## Entries on where items appear

— begin —

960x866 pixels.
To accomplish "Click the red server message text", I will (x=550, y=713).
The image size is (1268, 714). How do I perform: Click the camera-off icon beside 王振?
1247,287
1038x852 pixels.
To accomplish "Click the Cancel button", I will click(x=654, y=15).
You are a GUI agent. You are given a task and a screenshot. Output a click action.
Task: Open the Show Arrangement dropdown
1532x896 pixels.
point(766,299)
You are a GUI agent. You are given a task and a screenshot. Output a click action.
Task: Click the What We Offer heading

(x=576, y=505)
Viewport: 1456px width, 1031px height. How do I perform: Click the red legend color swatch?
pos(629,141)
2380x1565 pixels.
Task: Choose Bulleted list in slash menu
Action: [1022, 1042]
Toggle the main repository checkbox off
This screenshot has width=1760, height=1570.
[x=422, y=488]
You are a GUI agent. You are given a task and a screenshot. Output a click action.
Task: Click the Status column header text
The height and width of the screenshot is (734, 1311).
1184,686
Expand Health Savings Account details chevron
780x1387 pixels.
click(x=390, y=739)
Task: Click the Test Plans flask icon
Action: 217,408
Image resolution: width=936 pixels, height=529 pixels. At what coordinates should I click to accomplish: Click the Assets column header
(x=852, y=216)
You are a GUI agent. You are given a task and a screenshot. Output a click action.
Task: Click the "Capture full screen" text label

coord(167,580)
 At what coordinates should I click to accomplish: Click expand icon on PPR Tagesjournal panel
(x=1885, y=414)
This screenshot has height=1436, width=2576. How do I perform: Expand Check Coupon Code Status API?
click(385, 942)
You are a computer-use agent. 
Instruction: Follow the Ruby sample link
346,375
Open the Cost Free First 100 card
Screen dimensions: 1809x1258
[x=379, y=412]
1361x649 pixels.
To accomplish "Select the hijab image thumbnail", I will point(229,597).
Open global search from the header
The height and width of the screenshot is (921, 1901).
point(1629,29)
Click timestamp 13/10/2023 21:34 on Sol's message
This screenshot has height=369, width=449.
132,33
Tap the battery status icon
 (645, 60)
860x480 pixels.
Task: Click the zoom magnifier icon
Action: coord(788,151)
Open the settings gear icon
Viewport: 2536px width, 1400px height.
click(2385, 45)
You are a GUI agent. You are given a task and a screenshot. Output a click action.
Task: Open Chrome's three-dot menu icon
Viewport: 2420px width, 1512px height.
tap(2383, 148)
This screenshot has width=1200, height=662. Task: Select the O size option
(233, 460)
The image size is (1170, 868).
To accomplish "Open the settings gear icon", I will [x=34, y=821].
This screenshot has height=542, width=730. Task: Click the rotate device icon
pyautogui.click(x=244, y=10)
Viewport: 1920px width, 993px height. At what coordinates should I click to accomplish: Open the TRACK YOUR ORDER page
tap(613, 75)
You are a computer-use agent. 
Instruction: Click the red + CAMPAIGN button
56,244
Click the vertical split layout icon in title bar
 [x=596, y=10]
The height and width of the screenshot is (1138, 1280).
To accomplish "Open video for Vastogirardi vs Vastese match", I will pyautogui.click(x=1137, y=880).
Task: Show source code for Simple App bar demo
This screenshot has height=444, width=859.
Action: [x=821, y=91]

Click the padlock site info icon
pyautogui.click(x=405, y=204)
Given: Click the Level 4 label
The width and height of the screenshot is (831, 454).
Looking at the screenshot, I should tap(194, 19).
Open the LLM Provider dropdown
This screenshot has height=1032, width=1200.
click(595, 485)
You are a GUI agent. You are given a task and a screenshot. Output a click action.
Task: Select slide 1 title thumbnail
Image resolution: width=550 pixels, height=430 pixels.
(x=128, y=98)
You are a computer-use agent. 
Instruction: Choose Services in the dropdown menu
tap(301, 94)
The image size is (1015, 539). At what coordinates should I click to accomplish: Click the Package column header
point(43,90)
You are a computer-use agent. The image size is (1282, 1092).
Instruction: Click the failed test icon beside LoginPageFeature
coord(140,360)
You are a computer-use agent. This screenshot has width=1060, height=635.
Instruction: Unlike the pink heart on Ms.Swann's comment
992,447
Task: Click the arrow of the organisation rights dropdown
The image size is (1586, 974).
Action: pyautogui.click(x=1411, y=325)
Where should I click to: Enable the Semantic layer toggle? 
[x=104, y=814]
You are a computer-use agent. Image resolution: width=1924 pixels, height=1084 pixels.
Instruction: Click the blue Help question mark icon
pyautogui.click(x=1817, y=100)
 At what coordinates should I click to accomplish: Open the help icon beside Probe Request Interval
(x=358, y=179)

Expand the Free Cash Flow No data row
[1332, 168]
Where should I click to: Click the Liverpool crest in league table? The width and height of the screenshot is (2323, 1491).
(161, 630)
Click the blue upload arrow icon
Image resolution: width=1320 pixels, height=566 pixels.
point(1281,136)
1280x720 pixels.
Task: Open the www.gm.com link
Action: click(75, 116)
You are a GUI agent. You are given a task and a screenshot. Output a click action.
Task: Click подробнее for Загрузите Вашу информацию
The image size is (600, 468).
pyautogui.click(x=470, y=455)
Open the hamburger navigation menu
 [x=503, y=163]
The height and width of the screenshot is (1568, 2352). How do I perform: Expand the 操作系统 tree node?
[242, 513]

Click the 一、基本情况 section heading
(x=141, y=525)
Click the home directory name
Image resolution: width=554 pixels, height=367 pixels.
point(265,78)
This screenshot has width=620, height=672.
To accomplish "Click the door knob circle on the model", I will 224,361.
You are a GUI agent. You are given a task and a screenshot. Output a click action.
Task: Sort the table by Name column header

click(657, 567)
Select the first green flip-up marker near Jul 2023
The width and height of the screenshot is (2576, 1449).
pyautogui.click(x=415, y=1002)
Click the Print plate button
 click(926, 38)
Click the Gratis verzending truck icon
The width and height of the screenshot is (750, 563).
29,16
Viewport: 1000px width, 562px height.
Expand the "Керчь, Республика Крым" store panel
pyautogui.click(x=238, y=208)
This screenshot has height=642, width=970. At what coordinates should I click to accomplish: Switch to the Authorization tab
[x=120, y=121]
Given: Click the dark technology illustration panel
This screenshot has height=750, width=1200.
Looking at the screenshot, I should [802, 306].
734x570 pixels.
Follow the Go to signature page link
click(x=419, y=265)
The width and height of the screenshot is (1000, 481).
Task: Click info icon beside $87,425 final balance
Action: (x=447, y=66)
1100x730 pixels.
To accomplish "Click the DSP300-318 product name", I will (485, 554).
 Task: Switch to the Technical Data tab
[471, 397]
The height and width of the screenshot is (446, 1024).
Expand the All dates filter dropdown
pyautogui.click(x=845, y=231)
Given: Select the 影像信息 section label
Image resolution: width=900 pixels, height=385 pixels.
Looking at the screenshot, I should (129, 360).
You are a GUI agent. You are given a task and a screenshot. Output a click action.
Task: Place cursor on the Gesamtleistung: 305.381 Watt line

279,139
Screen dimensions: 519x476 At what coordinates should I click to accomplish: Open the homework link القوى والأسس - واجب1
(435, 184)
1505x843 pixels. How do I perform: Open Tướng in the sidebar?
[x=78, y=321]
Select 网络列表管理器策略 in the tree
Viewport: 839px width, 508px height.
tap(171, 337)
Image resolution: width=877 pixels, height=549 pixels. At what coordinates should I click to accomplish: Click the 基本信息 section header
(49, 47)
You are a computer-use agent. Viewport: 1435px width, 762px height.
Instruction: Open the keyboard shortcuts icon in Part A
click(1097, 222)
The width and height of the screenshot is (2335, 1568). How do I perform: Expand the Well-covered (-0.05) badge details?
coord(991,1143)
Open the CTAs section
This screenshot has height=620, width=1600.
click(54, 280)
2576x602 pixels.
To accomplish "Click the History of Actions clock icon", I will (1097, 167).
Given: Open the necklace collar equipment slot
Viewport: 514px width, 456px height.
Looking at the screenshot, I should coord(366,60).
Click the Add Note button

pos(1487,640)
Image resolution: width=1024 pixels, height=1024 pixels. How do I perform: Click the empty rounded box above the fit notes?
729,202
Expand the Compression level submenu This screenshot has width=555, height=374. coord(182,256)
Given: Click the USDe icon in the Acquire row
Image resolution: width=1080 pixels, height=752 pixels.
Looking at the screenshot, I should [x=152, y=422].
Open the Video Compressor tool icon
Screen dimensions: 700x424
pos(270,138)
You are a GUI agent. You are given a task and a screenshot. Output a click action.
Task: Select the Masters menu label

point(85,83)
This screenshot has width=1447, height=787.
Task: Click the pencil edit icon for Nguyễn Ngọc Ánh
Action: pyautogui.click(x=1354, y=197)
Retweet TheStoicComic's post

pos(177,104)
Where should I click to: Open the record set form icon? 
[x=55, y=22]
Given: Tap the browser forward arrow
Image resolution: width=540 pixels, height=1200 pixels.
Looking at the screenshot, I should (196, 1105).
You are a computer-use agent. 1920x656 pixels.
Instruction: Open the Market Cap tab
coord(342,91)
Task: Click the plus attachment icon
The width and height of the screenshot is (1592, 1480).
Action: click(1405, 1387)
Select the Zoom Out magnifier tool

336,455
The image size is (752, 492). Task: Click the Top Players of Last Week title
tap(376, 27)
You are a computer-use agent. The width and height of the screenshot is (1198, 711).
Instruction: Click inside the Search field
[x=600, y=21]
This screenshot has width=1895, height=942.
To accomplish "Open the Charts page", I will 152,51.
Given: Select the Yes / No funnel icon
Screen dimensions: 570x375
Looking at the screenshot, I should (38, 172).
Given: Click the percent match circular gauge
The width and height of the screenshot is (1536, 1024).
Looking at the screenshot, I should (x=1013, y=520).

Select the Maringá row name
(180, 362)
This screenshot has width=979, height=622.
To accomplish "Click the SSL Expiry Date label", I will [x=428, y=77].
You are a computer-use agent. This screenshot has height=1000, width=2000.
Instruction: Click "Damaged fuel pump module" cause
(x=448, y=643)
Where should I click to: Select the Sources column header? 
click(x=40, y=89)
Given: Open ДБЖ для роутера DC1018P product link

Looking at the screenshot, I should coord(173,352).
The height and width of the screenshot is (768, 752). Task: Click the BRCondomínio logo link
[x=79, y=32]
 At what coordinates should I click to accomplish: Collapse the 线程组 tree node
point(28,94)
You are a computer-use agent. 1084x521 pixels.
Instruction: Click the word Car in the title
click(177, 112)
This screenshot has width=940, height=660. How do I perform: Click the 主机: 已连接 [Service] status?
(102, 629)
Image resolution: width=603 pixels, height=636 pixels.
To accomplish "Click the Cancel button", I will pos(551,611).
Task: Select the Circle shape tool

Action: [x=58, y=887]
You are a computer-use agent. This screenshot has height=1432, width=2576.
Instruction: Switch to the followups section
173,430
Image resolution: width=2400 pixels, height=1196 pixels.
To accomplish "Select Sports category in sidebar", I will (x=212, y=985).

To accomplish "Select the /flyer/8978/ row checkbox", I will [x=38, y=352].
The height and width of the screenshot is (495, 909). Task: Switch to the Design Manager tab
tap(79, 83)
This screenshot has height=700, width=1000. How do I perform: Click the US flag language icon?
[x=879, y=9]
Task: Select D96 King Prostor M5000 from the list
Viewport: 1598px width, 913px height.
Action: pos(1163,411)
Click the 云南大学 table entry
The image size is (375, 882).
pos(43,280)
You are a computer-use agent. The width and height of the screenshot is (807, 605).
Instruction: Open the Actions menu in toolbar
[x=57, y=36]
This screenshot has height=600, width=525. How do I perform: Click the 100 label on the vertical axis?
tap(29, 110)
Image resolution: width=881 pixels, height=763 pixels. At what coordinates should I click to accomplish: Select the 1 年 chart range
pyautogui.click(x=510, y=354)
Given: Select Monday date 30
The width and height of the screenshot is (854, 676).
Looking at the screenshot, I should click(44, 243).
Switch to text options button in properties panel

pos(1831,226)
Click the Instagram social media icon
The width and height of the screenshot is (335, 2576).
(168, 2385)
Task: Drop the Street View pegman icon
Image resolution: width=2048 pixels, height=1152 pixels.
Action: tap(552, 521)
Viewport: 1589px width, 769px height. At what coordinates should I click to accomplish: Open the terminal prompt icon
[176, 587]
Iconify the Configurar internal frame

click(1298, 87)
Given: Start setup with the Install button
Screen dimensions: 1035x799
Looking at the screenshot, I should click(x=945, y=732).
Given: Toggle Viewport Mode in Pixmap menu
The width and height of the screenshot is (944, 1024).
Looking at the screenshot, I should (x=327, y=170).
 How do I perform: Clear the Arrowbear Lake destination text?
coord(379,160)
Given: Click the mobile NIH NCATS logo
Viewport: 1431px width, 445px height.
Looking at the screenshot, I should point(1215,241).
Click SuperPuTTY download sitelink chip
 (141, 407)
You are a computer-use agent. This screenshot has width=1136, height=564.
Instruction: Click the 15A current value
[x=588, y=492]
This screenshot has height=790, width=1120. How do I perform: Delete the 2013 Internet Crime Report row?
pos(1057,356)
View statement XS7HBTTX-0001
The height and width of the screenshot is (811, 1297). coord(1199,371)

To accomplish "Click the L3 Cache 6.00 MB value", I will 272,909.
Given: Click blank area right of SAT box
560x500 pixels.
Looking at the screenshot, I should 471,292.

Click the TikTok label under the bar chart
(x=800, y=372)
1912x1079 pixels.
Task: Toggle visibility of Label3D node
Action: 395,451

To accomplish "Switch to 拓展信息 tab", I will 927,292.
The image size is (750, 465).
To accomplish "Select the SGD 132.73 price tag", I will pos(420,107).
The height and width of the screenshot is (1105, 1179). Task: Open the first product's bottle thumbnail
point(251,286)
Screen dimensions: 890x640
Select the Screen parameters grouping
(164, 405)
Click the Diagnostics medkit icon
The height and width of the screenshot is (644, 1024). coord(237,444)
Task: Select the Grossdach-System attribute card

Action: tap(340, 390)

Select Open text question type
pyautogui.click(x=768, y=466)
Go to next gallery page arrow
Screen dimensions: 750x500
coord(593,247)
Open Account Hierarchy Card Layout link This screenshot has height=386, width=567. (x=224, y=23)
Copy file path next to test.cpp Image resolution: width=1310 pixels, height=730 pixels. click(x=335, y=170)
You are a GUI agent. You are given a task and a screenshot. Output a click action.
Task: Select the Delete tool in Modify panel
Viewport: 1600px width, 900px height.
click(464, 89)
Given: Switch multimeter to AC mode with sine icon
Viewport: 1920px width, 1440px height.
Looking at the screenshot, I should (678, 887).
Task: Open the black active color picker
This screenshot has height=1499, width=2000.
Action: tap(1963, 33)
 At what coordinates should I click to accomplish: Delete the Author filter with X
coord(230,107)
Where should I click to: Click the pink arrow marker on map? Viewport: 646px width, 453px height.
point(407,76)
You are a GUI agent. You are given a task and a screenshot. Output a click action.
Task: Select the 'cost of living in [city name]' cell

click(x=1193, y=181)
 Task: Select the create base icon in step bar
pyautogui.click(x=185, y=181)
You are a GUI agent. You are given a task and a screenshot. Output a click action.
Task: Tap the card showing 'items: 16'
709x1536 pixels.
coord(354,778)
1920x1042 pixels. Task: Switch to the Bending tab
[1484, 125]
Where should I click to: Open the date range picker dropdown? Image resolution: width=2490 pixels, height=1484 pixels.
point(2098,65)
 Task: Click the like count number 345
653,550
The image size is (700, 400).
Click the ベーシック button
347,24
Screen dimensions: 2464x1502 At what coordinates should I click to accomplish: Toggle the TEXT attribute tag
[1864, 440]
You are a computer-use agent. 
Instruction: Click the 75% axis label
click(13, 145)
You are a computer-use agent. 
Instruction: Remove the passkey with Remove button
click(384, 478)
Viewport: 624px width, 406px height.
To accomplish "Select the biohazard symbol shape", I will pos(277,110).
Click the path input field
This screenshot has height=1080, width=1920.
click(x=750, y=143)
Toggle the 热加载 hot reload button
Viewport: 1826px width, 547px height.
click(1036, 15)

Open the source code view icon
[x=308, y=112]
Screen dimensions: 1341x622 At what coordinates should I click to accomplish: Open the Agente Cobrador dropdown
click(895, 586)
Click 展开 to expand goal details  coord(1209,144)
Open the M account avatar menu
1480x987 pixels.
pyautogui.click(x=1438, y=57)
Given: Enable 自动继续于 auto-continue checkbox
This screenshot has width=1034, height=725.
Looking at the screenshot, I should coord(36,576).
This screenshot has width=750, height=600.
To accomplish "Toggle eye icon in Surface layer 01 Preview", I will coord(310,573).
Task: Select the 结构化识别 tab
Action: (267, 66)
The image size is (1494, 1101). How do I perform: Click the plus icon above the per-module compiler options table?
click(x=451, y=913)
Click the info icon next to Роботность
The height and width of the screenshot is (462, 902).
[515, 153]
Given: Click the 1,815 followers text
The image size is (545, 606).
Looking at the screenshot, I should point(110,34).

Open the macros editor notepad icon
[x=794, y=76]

— end —

## Directive
Copy out the material word for word, starting with the line that contains "Click the Print plate button" and stopping after the line that contains "will (485, 554).".

## Expected output
Click the Print plate button
 click(926, 38)
Click the Gratis verzending truck icon
The width and height of the screenshot is (750, 563).
29,16
Viewport: 1000px width, 562px height.
Expand the "Керчь, Республика Крым" store panel
pyautogui.click(x=238, y=208)
This screenshot has height=642, width=970. At what coordinates should I click to accomplish: Switch to the Authorization tab
[x=120, y=121]
Given: Click the dark technology illustration panel
This screenshot has height=750, width=1200.
Looking at the screenshot, I should [802, 306].
734x570 pixels.
Follow the Go to signature page link
click(x=419, y=265)
The width and height of the screenshot is (1000, 481).
Task: Click info icon beside $87,425 final balance
Action: (x=447, y=66)
1100x730 pixels.
To accomplish "Click the DSP300-318 product name", I will (485, 554).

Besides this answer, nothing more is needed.